Bananeira não, Daniel! Bananeira não!

Respirei fundo e olhei para cima, as estrelas brilhavam no céu, e o papagaio continuava com seu sermão. Era uma espécie de resistência passiva, quase poética. Eu estava disposta a dormir ali todas as noites, se fosse preciso, até aquele teimoso do Daniel desistir de destruir a única coisa que restava do meu pai naquele pedaço de terra.
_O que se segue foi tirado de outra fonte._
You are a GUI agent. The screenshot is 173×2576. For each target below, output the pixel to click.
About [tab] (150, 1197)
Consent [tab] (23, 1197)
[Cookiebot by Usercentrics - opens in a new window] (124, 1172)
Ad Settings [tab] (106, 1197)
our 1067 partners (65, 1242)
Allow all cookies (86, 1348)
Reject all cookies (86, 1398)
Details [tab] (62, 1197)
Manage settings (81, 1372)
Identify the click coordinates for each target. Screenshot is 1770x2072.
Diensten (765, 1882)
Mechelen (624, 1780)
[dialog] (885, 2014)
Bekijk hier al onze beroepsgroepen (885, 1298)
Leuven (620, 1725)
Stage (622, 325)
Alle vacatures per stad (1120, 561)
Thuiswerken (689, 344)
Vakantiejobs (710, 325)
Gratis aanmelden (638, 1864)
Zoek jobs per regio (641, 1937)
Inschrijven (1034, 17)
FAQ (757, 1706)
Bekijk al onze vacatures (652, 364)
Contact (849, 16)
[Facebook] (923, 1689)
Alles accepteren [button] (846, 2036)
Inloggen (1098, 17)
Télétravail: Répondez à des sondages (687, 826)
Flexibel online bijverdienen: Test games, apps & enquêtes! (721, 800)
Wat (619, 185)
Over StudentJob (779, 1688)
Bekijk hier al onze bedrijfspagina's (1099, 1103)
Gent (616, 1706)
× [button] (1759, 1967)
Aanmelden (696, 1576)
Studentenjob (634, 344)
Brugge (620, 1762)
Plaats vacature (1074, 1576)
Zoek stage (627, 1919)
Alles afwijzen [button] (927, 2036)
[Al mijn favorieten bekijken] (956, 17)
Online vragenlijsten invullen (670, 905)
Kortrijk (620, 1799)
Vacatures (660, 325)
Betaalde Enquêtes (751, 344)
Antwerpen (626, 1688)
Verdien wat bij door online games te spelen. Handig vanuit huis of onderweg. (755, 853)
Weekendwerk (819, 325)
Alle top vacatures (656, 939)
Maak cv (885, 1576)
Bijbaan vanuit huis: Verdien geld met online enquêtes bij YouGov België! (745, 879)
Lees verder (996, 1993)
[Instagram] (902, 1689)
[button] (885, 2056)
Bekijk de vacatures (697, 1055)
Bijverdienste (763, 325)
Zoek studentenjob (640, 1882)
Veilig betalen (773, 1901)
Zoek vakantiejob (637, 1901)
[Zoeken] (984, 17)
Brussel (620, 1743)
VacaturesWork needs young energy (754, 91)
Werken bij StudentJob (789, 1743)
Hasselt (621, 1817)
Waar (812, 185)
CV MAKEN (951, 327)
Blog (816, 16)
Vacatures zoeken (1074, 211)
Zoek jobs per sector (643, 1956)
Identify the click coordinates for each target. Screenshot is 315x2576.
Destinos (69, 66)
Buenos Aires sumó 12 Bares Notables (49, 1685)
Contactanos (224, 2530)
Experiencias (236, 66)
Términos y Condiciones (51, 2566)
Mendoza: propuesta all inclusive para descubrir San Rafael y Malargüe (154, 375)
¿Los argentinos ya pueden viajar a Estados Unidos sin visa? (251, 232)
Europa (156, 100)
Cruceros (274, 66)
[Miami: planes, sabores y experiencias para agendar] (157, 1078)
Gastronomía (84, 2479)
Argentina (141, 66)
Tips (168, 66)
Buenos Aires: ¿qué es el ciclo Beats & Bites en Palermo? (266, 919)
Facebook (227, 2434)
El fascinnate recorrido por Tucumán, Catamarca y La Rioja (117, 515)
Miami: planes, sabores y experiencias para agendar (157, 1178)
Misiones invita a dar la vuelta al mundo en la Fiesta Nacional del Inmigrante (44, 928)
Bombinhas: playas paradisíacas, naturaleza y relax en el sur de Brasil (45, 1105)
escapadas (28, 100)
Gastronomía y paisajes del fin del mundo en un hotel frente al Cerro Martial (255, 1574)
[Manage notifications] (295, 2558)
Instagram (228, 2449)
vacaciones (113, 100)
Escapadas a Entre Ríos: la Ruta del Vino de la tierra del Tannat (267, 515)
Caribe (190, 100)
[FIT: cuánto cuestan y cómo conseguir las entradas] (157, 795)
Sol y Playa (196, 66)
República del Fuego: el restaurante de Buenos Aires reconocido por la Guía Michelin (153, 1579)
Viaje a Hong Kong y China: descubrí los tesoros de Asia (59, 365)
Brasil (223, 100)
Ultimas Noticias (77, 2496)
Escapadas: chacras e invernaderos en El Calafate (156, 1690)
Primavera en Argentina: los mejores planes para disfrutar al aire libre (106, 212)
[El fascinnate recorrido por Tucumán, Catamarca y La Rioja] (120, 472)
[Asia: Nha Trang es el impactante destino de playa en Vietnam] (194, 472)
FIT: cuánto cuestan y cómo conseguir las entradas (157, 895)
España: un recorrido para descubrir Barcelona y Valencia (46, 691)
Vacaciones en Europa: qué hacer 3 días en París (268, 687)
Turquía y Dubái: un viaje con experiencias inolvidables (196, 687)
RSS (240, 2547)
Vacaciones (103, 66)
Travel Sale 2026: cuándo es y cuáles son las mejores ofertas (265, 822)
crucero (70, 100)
Me ajeitei de lado, tentando ignorar o incômodo do chão duro. Nessa hora, ouvi passos. O Zezinho, sempre o alarme mais eficiente do mundo, começou a tagarelar:

Lá vem o bonitão! Lá vem o bonitão!

Levantei a cabeça e vi Daniel se aproximando, com aquele andar despreocupado, mas que já denunciava a irritação. Eu sabia que ele estava cansado de toda a confusão. Cansado de mim, talvez. Só que dessa vez, eu não ia ceder. Cruzei os braços e encarei ele enquanto se aproximava, tentando não parecer tão vulnerável quanto me sentia deitada ali no chão.

— Rafaela — ele começou, a voz baixa, como se já estivesse vencido —, você realmente não vai sair daí?

Dei um meio sorriso, no entanto, não mexi um músculo.

— Só quando você desistir de cortar a bananeira.

Ele passou a mão pelos cabelos, como fazia sempre que estava prestes a perder a paciência.

— Isso é um absurdo. Olha pra você, acampando no meio do nada, debaixo de uma bananeira, por uma briga que não faz sentido.

— Faz sentido pra mim. — respondi firme. — Você não entende o que essa árvore significa. Te falei muitas e muitas vezes!

Daniel bufou e olhou para o chão, chutando um pedaço de terra, como se aquilo fosse resolver algo. Eu sentia o peso do cansaço dele, mas também o meu estava ali, pesado nos ombros, como se cada folha daquela bananeira fosse uma lembrança do meu pai que ele estava tentando arrancar.

— Você não vai desistir, vai? — ele perguntou, a voz quase um sussurro.

— Nem morta.

A tensão pairava no ar. O Zezinho, como sempre, resolveu quebrar o silêncio:

Vai cortar nada, vai cortar nada!

Daniel lançou um olhar de canto para o papagaio, porém, se abaixou até ficar na minha altura. Ele suspirou profundamente, passando a mão no rosto antes de finalmente falar:

— Tá bom, Rafaela. Eu desisto. A bananeira fica. 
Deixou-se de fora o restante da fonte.